Growth mechanism and gas sensing properties of tellurium nanotubes grown by vapor transport process

• Main Authors: Sing-Lin Huang, 黃星霖
• Other Authors: Yung-Chiun Her
• Format: Others
• Language: zh-TW
• Published: 2011
• Online Access: http://ndltd.ncl.edu.tw/handle/3psmsy

碩士 === 國立中興大學 === 材料科學與工程學系所 === 99 === We have synthesized tellurium nanotubes by a vapor transport process and carefully investigated the growth mechanism of tellurium nanotubes by examining their structural evolution during the synthesis process. The CO and NO2 gas sensing properties of the tellurium nanotubes-based gas sensor devices were also measured. The tellurium nanotubes can be synthesized on Si substrates without using metal catalysts in a horizontal furnace. The optimum source and substrate temperatures were 560℃ and 110℃, respectively. The typical diameters of tellurium nanotubes were ~600 nm, the thickness of the tube walls were about 80~100 nm and the lengths were up to 10 um. The as-deposited products were confirmed to be single-crystalline trigonal Te with hexagonal cross-section grown along the [0001] direction. The growth mechanism of tellurium nanotubes can be divided into several steps. First, Te nanoparticles are nucleated on the Si substrate in the initial stage. Then these nanoparticles will gradually develop into the sheet-like structure (nanosheets) lying horizontally on the substrate. After these nanosheets cover the entire surface and they will stack with each other. Some of the nanosheets which have certain horizontal angles with respect to the substrate surface will begin to grow out of the substrate, and gradually develop into three-face screen-like nanostructures. As the Te source atoms are kept supplying, these three-face screen-like nanostructures will subsequently evolve to four-face and six-face groove-like nanostructures.
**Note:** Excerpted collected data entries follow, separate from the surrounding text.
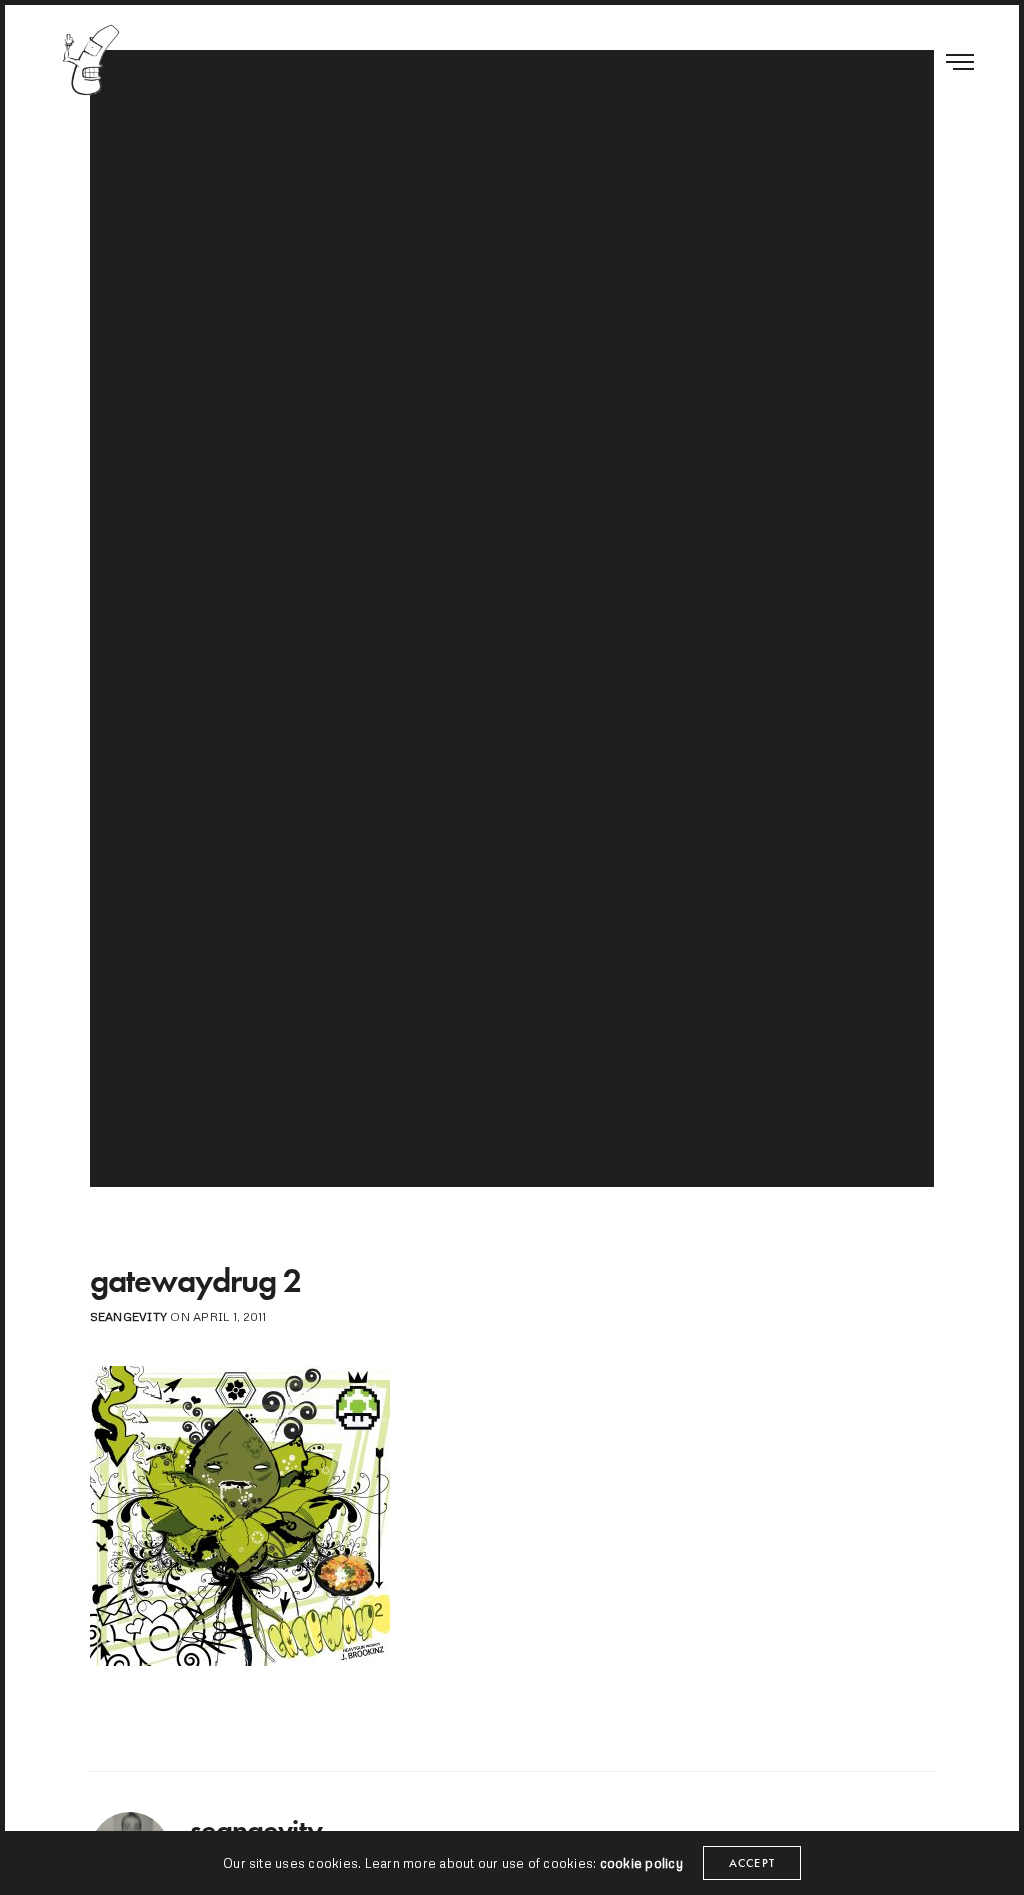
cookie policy (641, 1863)
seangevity (128, 1316)
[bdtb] (90, 60)
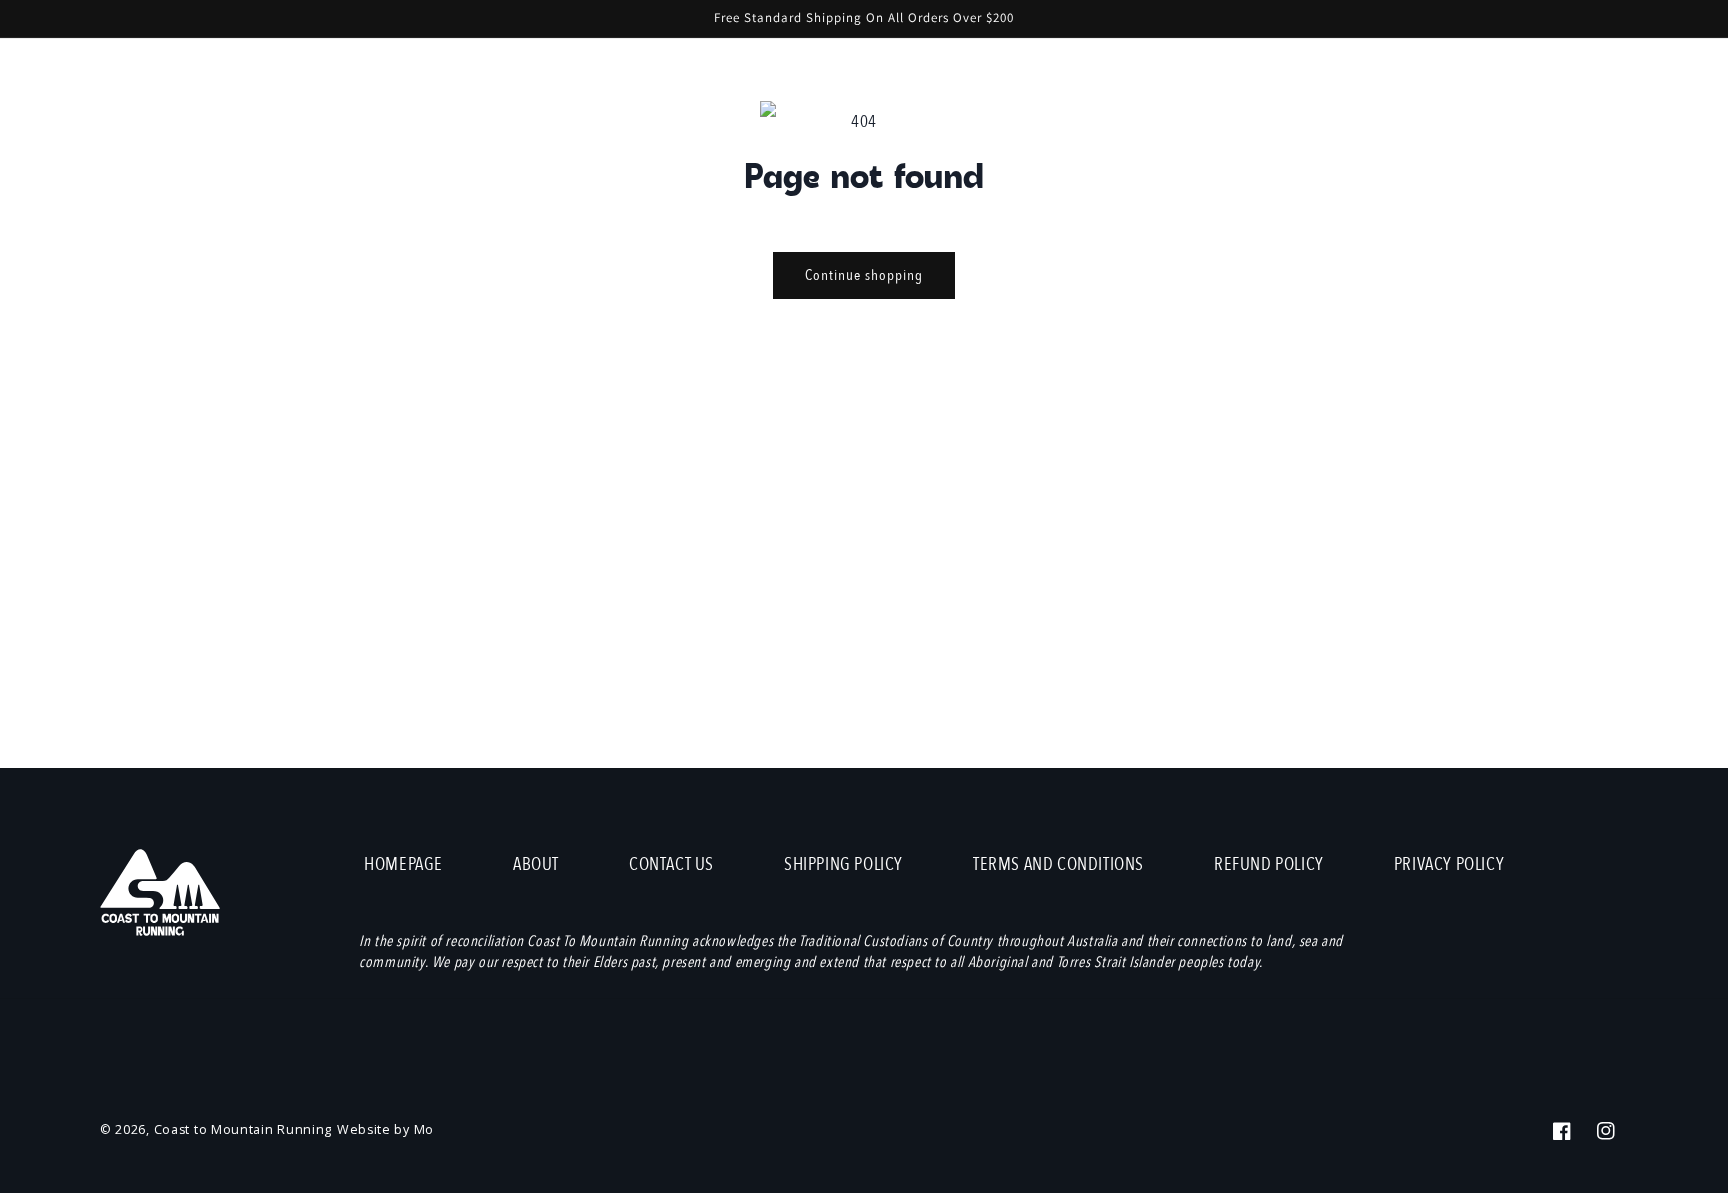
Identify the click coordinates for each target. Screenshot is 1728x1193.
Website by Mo (385, 1129)
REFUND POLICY (1269, 864)
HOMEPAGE (403, 864)
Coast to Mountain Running (243, 1129)
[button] (1513, 112)
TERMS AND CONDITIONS (1058, 864)
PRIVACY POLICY (1449, 864)
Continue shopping (864, 275)
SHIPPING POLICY (843, 864)
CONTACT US (671, 864)
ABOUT (536, 864)
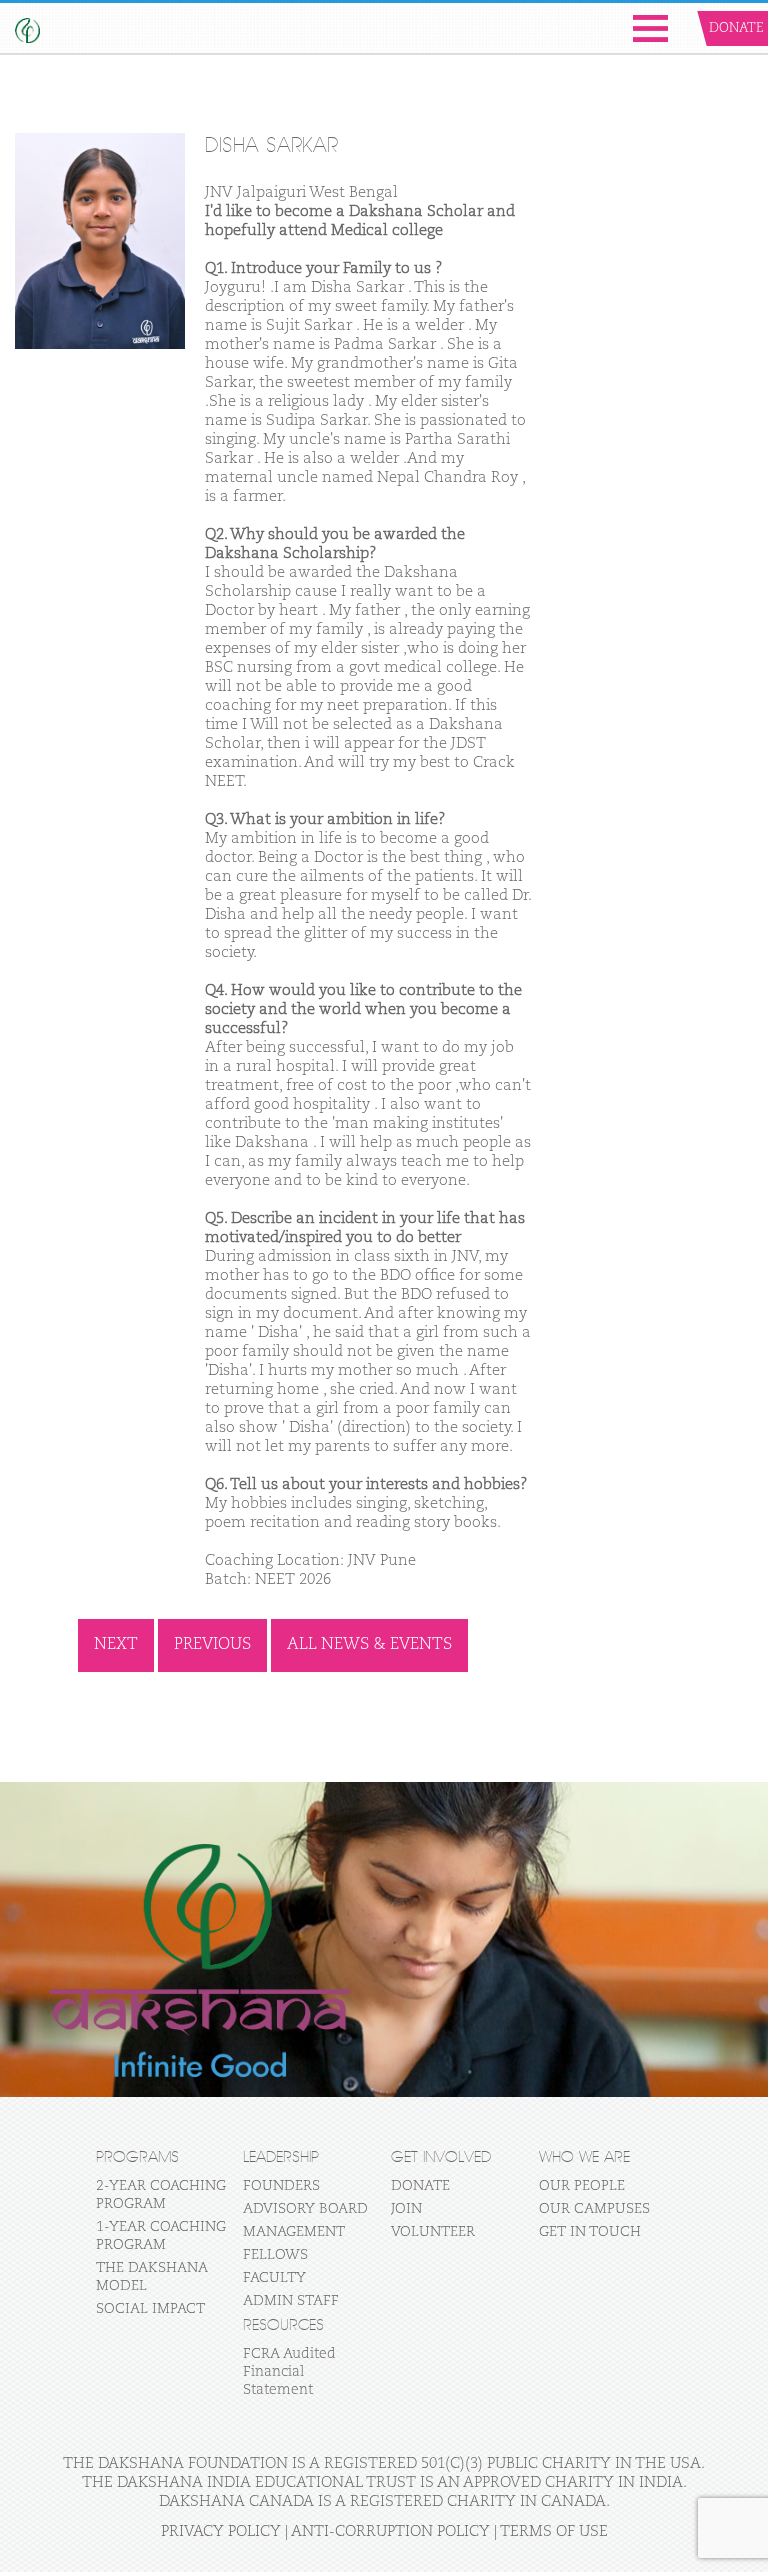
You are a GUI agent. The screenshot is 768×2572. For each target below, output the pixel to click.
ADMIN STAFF (291, 2301)
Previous (212, 1645)
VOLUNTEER (433, 2232)
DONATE (420, 2186)
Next (116, 1645)
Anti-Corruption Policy (390, 2531)
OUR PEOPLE (582, 2186)
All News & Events (369, 1645)
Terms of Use (554, 2531)
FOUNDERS (281, 2186)
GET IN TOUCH (590, 2232)
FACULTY (274, 2278)
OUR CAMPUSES (594, 2209)
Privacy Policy (221, 2531)
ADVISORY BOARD (305, 2209)
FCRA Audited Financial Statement (289, 2372)
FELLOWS (275, 2255)
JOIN (406, 2209)
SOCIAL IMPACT (150, 2309)
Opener (650, 28)
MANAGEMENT (294, 2232)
Eventually, the six-face groove-like nanostructures will close the small gaps to grow into nanotubes. The gas sensor device fabricated by tellurium nanotubes exhibited the capabilities of detecting low-concentration CO and NO2 gases at room temperature. In addition, the CO and NO2 gases can be simultaneously detected by tellurium nanotubes based gas sensors. Therefore, tellurium nanotubes have a great potential for applications for CO and NO2 gas sensors.